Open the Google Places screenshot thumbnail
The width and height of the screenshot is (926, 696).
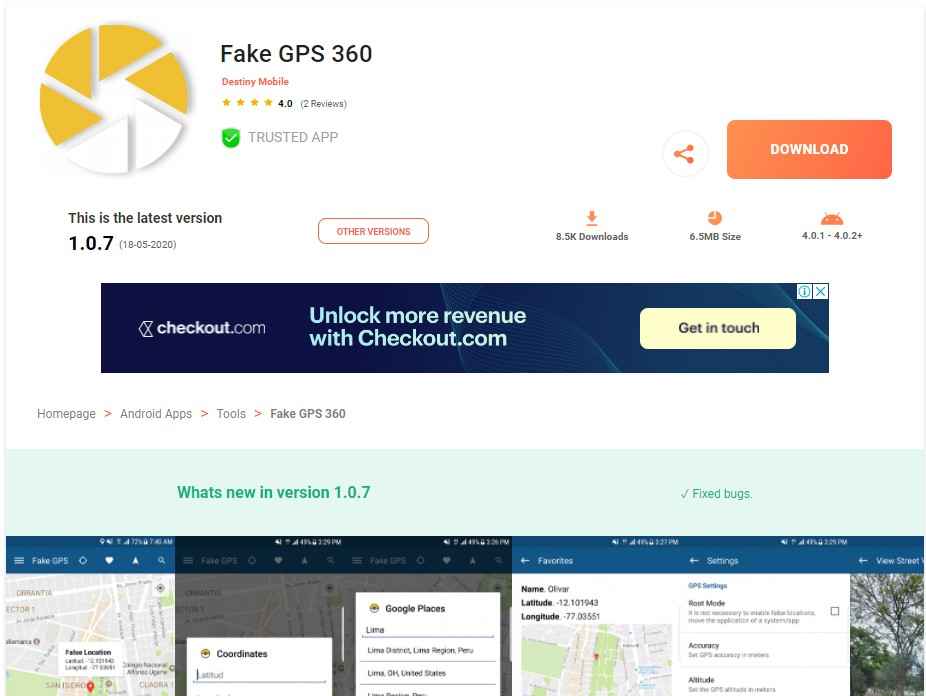pyautogui.click(x=428, y=616)
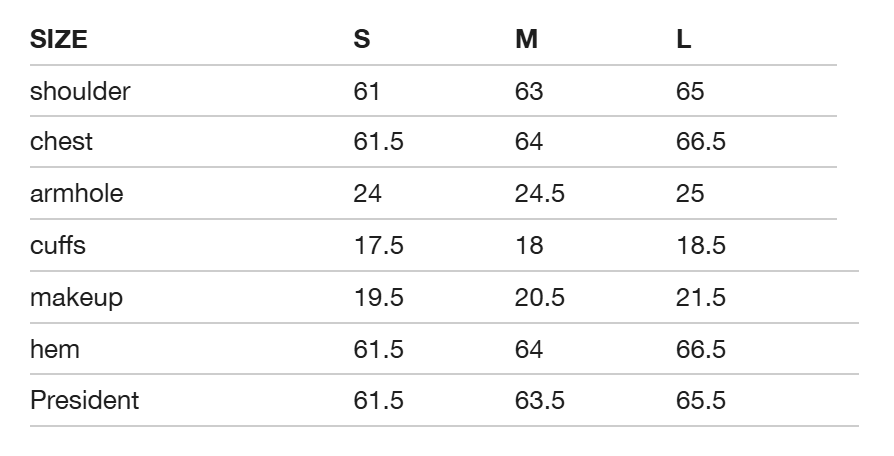Select armhole value 24.5 for size M

[539, 193]
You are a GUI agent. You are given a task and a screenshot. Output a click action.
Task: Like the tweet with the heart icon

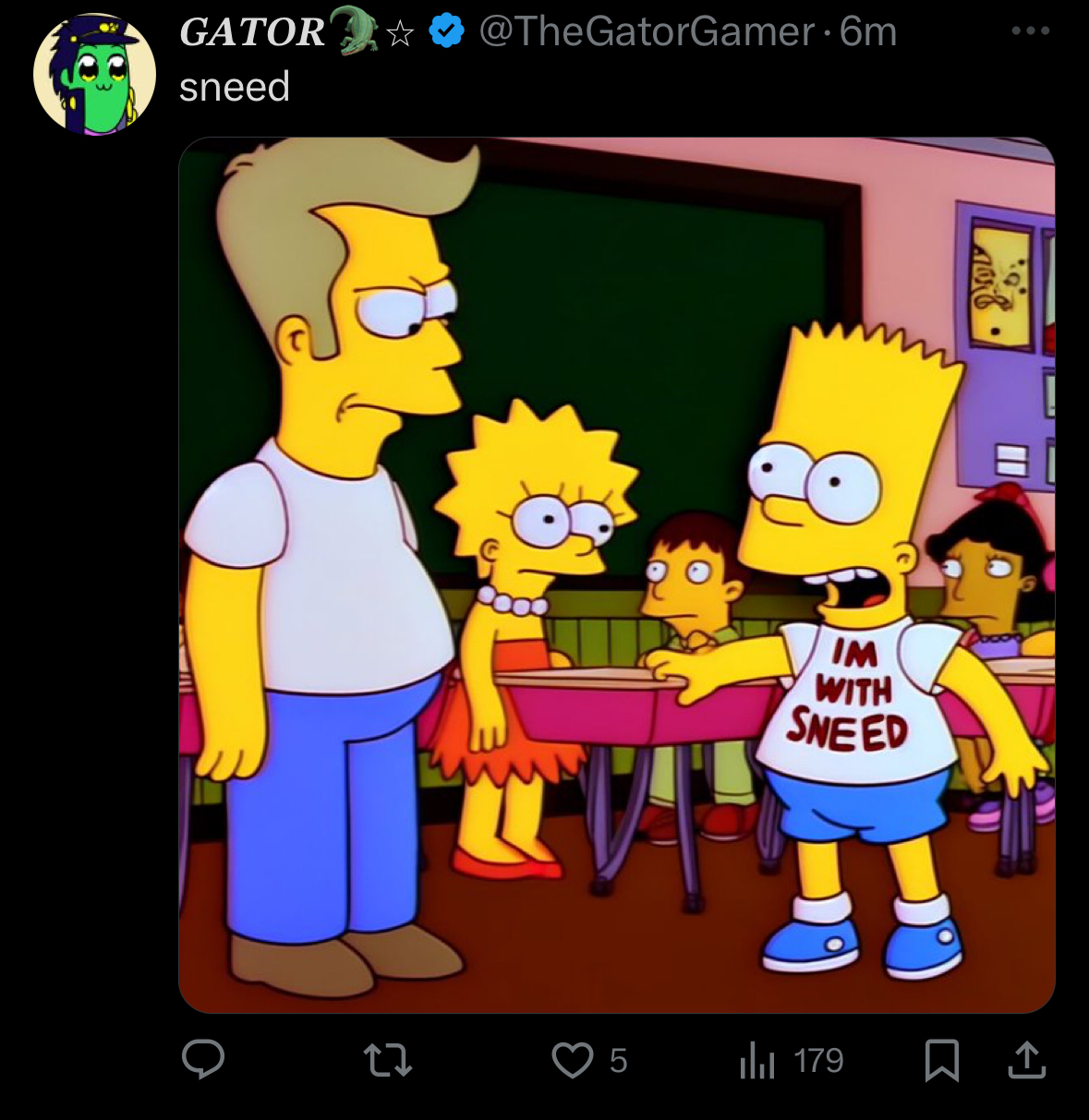[573, 1061]
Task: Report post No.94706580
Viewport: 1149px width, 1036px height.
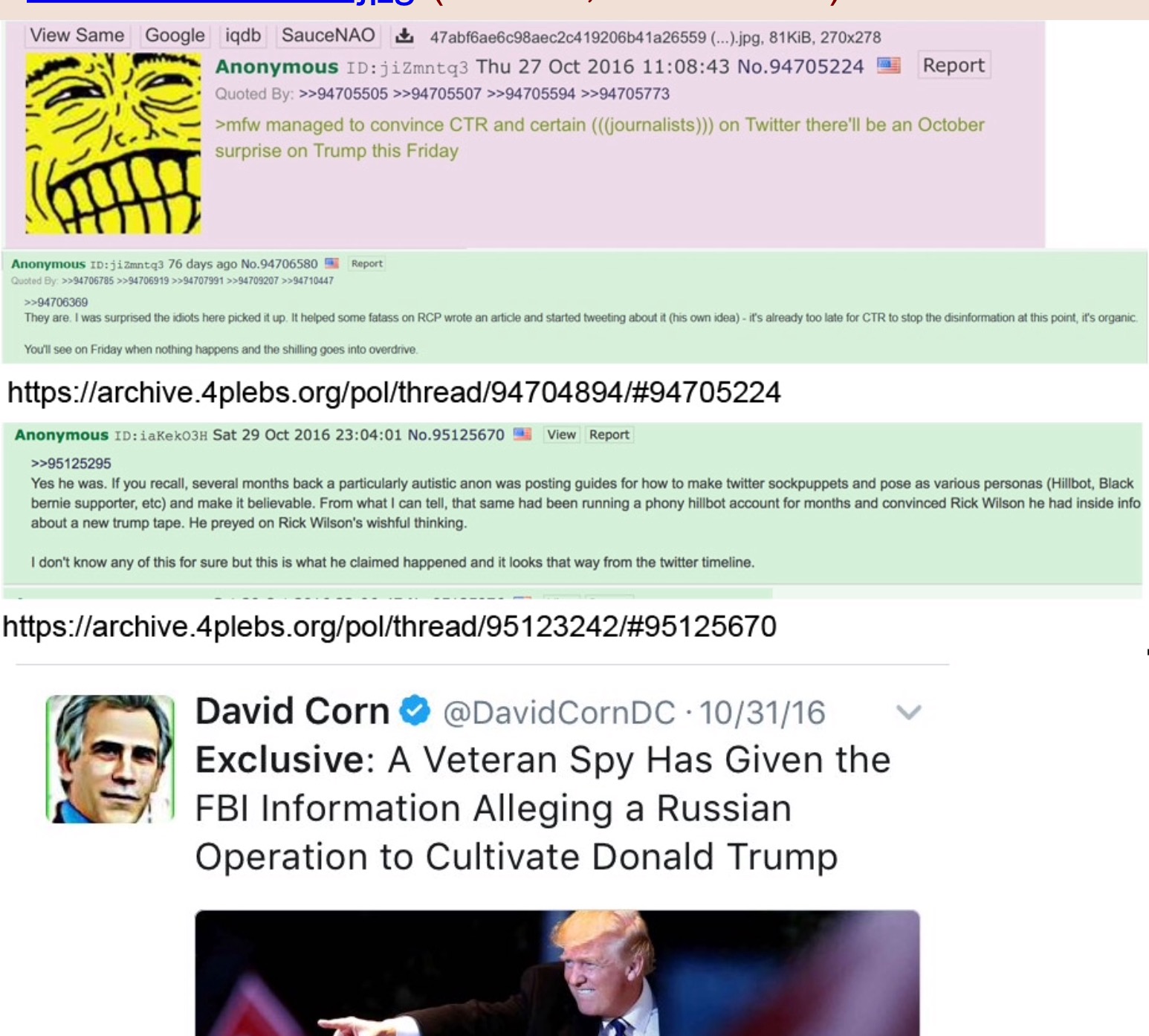Action: (x=366, y=263)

→ What the exercise asks
Each record above should be retyped exactly, with no pictures carried over.

→ Task result
Open the Google Places screenshot thumbnail
The width and height of the screenshot is (926, 696).
pyautogui.click(x=428, y=616)
Select armhole value 24.5 for size M

[539, 193]
You are a GUI agent. You are given a task and a screenshot. Output a click action.
Task: Like the tweet with the heart icon

[573, 1061]
Task: Report post No.94706580
Viewport: 1149px width, 1036px height.
Action: (x=366, y=263)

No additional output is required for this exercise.